As for mindfulness, Fleur says it’s not as hard as it seems.

“Many people associate mindfulness with meditation – they think it’s too hard, or their mind is too busy, or it’s a bit ‘woo woo’,” says Fleur. “Mindfulness is simply a skill that helps you recognise the thoughts that are going on in your head, choose whether they’re helpful or unhelpful, and then be purposeful on how you move forward. It’s very much around clarity and choice.

“Meditation is not the only way that you can achieve mindfulness. For some people, it might be running or swimming – when you are in the moment and just enjoying being there.

“I encourage busy business leaders to think about a hobby or activity where they feel a sense of ‘flow’ and can put down what’s in their head. It’s also a great way of giving your mental and emotional energy a break.”
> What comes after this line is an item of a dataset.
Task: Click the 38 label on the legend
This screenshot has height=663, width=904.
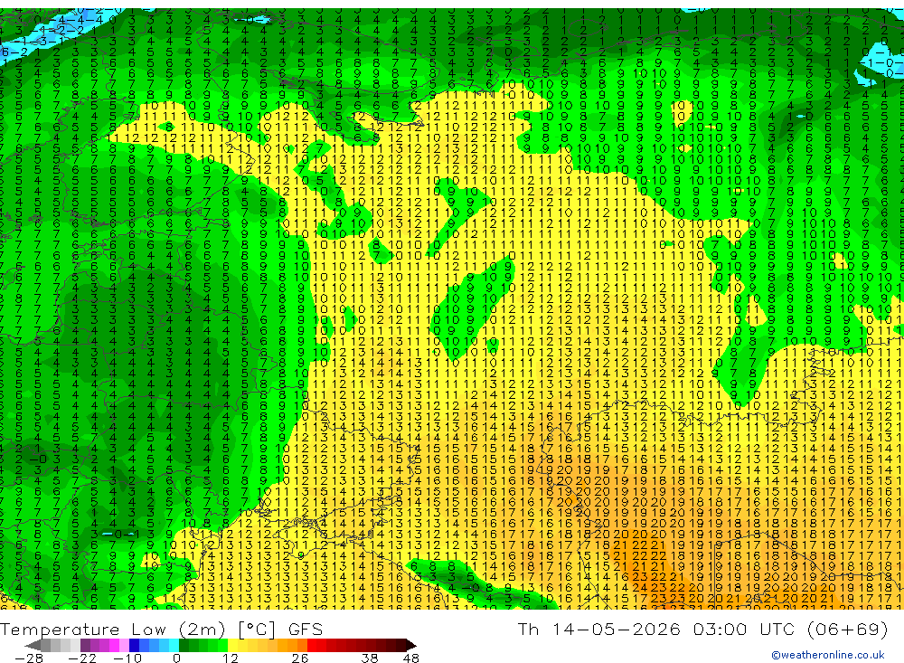Action: pyautogui.click(x=370, y=658)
A quick mindfulness technique to try right now

Need to chill out in a stressful moment or find some last-minute energy? According to Fleur, how you breathe can regulate both your emotional and mental state.

“Breathing is a beautiful tool that’s accessible to all of us, but most of us haven’t been shown how to tune in and regulate our breath to enhance our well-being,” says Fleur.

“A great way of bringing some calm to your body is to slow down, move your breathing from your chest, down into your belly, and focus on the exhale – have a longer exhale than inhale. You’re tapping into your parasympathetic nervous system, which is your ‘rest and digest’ system. In two to three minutes, you can move from stressy, high energy, wired state into something a lot more spacious, calm and quiet.

“On the flip side, if you’re feeling tired and lethargic, take stronger inhales and breathe from your chest as you focus on getting as much oxygen into your body as you can. You’re activating the sympathetic nervous system, where your ‘fight and flight’ response – those cortisol and adrenaline boosts – comes from.

Finally, ditch the inner critic

“We’ve all got that inner critic, that internal chit chat going on,” says Fleur.  “When you catch yourself beating yourself up over something, just pause and think, ‘If this was my best friend sharing their thoughts with me, what would I say to them?’ Because we are kind, generous, empathetic and supportive of our friends, we allow our internal dialogue to criticise and beat ourselves up.

“Wellbeing is more important than ‘doing well,” Fleur reminds us. “People who are well do well, so please prioritise yourself.”